* **DOCUMENT TEXT**:
──────────

Marilynne Robinson
Known for her lyrical, precise language and complex style, Marilynne Robinson is regarded as one of the most significant American novelists of her generation. Robinson established her reputation in 1980 with the publication of her debut novel, Housekeeping, which garnered both critical and popular acclaim and quickly became known as a modern American classic. Almost a quarter of a century after Housekeeping, Robinson's second novel, Gilead (2004), won both the 2004 Pulitzer Prize and 2005 National Book Critics Circle Award for fiction. Home: A Novel followed in 2008. Robinson has been called "extraordinary" by the Saturday Review (January 1981) and "a consummate artist, a scrupulous scholar, a believing Christian and a genuinely radical thinker" by the Los Angeles Times (12 December 2004). Best known for her award-winning novels, she has also published two works of nonfiction, as well as short stories, articles, book reviews, and essays that have appeared in Harper's, The Paris Review, The New York Times Book Review, and The American Scholar.

──────────

(Raw records)
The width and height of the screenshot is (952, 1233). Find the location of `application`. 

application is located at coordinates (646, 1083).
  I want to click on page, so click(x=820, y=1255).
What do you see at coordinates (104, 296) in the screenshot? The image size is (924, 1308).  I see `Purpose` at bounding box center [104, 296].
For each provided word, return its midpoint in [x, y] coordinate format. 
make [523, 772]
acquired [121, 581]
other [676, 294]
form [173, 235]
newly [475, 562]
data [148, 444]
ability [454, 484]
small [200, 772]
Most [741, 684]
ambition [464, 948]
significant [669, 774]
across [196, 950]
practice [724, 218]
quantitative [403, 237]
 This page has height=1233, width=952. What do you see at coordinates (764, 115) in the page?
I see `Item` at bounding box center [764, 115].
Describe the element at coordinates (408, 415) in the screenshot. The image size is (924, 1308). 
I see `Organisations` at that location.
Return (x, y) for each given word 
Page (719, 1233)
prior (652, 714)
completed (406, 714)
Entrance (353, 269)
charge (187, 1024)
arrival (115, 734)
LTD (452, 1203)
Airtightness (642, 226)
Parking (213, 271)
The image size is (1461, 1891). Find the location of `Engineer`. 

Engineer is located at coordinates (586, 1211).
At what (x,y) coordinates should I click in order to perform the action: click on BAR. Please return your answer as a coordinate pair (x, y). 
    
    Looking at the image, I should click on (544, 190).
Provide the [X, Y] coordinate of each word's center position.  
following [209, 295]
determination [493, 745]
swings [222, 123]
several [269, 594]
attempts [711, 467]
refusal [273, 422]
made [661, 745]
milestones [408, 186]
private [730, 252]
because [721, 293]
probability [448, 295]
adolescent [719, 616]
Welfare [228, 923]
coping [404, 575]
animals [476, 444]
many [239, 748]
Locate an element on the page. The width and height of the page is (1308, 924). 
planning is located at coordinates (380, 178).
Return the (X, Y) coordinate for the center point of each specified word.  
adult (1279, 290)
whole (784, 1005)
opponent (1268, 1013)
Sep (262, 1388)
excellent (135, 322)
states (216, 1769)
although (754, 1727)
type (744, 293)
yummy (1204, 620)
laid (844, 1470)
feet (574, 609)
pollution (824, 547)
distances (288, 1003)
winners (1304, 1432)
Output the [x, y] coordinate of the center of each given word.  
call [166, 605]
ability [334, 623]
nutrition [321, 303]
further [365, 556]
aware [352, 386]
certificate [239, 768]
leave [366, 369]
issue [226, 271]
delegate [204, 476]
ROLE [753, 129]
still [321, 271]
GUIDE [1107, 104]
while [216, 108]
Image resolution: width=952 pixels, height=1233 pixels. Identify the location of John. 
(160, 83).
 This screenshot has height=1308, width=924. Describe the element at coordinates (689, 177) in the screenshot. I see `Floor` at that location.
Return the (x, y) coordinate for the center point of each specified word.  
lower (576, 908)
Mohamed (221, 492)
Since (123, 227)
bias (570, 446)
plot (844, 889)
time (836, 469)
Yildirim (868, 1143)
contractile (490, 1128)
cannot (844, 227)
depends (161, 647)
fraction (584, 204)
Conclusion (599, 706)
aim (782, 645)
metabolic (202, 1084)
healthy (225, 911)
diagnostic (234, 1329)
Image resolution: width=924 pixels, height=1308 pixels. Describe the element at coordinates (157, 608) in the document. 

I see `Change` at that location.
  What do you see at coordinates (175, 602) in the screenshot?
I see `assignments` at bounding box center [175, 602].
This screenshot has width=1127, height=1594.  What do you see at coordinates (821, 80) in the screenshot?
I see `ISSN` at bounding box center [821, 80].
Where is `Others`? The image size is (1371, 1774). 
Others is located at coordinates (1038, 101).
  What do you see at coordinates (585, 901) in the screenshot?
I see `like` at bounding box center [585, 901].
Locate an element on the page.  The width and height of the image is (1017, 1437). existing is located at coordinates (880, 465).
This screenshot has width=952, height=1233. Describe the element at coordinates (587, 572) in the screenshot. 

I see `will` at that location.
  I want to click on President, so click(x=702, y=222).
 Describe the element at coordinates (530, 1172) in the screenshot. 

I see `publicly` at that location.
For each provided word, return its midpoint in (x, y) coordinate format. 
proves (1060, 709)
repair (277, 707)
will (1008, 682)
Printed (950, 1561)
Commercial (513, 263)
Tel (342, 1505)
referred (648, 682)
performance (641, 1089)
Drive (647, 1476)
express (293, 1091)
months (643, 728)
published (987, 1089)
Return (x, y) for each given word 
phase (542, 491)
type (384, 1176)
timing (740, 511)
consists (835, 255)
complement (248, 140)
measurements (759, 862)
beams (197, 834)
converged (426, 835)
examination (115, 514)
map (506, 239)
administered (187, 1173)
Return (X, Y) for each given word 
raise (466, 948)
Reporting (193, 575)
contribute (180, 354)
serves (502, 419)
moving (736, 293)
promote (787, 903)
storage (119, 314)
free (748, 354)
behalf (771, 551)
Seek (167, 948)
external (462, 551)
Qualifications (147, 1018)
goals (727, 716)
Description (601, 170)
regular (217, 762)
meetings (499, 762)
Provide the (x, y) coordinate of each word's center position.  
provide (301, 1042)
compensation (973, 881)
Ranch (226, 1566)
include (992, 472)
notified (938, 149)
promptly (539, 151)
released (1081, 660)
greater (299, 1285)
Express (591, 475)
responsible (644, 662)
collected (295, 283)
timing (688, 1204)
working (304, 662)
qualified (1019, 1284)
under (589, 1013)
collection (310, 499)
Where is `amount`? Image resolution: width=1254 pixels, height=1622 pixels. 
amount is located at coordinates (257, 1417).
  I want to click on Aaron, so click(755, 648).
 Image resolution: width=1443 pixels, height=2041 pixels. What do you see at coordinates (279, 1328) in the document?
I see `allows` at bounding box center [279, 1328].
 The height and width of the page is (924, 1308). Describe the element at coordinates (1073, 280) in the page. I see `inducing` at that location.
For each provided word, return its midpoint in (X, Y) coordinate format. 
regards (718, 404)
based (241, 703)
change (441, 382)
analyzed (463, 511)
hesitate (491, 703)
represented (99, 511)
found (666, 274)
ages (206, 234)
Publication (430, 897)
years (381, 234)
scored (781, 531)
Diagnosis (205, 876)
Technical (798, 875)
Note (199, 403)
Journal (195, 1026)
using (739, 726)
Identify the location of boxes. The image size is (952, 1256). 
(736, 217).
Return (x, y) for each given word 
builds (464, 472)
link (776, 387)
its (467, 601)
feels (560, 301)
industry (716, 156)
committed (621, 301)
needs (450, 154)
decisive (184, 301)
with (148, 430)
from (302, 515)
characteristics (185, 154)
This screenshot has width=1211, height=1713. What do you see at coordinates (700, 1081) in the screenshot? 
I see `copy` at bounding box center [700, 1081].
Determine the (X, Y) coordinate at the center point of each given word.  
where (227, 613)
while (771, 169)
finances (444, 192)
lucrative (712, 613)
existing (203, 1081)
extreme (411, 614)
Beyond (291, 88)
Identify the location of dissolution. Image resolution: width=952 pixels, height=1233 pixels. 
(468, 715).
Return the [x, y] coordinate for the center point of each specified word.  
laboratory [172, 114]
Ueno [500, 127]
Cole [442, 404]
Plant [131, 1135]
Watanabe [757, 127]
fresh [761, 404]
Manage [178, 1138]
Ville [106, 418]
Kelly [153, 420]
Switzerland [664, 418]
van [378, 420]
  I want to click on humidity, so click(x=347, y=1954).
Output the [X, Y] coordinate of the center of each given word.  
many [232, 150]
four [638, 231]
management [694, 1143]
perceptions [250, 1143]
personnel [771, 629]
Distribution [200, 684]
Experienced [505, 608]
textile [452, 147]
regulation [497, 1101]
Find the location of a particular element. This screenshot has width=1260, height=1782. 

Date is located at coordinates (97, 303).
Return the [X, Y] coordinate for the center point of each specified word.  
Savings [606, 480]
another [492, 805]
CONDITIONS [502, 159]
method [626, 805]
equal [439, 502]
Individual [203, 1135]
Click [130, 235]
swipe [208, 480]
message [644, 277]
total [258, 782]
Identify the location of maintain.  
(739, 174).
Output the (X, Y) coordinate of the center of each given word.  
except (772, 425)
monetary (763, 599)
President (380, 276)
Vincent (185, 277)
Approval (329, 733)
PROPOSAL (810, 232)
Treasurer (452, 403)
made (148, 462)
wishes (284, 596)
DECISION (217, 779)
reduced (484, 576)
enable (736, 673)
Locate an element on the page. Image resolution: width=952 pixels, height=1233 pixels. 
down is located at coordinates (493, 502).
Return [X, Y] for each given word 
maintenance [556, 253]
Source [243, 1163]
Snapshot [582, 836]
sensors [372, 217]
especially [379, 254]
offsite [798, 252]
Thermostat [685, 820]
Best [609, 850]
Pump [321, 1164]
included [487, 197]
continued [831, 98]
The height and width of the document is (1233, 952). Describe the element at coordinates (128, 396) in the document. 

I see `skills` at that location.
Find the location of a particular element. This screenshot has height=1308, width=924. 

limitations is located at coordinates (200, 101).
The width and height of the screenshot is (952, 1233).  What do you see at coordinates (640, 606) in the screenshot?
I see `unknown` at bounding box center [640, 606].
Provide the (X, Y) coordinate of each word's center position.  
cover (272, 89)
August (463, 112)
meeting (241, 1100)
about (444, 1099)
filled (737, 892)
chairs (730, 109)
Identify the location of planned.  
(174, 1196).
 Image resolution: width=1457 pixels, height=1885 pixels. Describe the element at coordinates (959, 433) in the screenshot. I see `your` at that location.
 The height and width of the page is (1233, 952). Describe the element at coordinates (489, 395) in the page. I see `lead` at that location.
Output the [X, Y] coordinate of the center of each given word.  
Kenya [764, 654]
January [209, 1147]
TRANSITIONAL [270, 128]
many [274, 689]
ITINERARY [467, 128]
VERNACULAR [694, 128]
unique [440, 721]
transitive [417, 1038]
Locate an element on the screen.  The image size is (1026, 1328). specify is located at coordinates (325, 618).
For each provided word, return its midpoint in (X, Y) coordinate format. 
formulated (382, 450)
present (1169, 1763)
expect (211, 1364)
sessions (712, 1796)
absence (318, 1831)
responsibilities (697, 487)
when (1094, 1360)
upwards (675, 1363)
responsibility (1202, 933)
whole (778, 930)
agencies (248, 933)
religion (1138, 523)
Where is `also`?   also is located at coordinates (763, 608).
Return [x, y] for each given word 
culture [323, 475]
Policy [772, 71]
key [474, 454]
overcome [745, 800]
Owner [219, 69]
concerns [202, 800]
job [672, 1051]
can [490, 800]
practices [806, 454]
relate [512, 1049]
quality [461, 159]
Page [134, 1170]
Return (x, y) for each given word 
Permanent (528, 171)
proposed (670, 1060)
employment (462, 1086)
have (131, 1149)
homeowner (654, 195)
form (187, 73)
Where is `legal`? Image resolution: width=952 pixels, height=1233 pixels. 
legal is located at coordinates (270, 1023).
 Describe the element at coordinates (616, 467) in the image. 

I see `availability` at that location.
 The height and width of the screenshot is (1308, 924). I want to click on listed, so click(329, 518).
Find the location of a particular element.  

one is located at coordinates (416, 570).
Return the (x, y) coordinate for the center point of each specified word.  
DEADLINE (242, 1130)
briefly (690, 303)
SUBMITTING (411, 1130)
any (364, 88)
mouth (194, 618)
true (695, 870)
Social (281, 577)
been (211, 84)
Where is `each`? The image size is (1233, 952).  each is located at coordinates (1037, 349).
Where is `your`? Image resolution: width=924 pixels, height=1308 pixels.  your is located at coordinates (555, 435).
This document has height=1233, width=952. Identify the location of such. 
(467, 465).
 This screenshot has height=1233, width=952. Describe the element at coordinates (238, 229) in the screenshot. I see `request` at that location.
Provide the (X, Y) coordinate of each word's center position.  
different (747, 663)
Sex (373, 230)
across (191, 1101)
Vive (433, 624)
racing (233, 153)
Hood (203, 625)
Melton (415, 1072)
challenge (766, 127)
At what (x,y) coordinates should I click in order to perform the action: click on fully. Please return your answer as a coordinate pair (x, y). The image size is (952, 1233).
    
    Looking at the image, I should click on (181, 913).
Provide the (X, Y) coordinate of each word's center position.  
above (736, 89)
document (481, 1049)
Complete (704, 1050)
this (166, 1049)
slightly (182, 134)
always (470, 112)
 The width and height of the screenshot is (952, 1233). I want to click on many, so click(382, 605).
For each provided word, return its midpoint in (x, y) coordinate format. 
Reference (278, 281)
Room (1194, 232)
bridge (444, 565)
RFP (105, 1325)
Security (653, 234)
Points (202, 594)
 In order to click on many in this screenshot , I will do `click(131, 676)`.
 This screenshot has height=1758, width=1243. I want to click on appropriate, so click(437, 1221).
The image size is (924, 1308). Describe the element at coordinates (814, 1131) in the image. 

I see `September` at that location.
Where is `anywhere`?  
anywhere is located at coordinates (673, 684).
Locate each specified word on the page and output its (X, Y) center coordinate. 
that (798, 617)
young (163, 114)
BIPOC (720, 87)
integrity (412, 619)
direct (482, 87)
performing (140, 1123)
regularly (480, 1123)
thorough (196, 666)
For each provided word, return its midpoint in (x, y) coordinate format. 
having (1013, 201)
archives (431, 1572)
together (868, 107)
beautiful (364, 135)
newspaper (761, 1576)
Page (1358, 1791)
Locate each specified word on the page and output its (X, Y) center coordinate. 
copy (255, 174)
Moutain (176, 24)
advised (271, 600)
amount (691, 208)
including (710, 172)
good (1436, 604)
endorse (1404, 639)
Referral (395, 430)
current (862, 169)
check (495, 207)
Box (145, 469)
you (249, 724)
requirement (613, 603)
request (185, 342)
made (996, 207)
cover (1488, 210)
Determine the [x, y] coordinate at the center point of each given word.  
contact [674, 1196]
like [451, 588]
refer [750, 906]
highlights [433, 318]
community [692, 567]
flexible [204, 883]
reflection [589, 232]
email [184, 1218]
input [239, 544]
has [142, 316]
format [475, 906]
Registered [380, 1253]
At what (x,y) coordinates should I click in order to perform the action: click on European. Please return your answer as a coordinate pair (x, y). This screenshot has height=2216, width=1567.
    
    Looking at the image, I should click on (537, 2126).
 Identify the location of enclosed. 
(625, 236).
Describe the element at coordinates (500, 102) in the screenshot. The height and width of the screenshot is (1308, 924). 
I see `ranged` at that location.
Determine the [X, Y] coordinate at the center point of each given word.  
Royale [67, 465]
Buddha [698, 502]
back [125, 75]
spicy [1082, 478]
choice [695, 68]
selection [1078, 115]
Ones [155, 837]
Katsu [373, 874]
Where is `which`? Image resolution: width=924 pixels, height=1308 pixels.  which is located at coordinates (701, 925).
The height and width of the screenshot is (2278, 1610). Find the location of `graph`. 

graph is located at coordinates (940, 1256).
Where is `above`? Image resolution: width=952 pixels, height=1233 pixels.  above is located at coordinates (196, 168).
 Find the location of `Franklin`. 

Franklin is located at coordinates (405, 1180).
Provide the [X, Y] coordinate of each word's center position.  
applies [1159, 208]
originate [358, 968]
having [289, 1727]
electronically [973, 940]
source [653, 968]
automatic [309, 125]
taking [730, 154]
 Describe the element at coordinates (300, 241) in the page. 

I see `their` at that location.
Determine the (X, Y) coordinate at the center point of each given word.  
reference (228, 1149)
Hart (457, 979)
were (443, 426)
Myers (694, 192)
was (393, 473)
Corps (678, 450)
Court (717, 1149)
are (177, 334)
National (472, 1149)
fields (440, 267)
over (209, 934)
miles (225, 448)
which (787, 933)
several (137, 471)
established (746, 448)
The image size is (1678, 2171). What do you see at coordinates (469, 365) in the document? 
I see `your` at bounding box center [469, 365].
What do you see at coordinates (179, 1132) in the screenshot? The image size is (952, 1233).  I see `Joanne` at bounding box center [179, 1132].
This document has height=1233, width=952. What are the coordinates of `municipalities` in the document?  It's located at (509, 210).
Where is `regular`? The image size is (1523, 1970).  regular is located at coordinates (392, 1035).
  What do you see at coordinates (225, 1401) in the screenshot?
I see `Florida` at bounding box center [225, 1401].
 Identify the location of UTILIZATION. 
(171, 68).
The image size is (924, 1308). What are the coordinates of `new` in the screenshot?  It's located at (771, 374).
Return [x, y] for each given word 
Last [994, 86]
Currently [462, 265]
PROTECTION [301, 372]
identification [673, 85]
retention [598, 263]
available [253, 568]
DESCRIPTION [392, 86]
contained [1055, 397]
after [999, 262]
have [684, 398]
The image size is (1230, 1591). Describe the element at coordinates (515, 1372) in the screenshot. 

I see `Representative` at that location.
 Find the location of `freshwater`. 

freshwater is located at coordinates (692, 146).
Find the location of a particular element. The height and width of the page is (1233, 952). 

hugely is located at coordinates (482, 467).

──────────

* **EXERCISE SET**:
a - Decide whether each statement agrees with the passage about Marilynne Robinson: (i) her debut novel, Housekeeping, was published in 1980; (ii) Gilead won the 2004 Pulitzer Prize; (iii) Home: A Novel was published in 2004. For each, answer yes or no and quote the words of the passage that decide it.
b - Write the next part of the passage about Marilynne Robinson, picking up after its final sentence.
The entries are separate material and have no connection to the passage about Marilynne Robinson.

* **ANSWERS TO THE EXERCISE**:
a -
(i) Yes: "Robinson established her reputation in 1980 with the publication of her debut novel, Housekeeping"
(ii) Yes: "Robinson's second novel, Gilead (2004), won both the 2004 Pulitzer Prize and 2005 National Book Critics Circle Award for fiction"
(iii) No: "Home: A Novel followed in 2008."

b -
Born Marilynne Summers on 26 November 1943 in Sandpoint, Idaho, Robinson is a fourth-generation Idahoan. Her father, John J. Summers, worked in the timber industry, and her mother, Ellen Harris Summers, was a homemaker. Her parents raised her and her older brother, David, now a professor of art history at the University of Virginia, in a succession of towns in northern Idaho and western Washington, including Sandpoint, Clarkston, Sagle, Coolin, Spokane, and Coeur d'Alene, wherever her father's career took them.
The majestic beauty of the Pacific Northwest had a strong effect on Robinson. In an essay entitled "My Western Roots," she recalls "walking into the woods by myself and feeling the solitude around me build like electricity and pass through my body with a jolt that made my hair prickle. I remember kneeling by a creek that spilled and pooled among rocks and among fallen trees with the unspeakably tender growth of small trees already sprouting from their backs, and thinking, there is only one thing wrong here, which is my own presence, and that is the slightest imaginable intrusion -- feeling that my solitude, my loneliness made me almost acceptable in so sacred a place."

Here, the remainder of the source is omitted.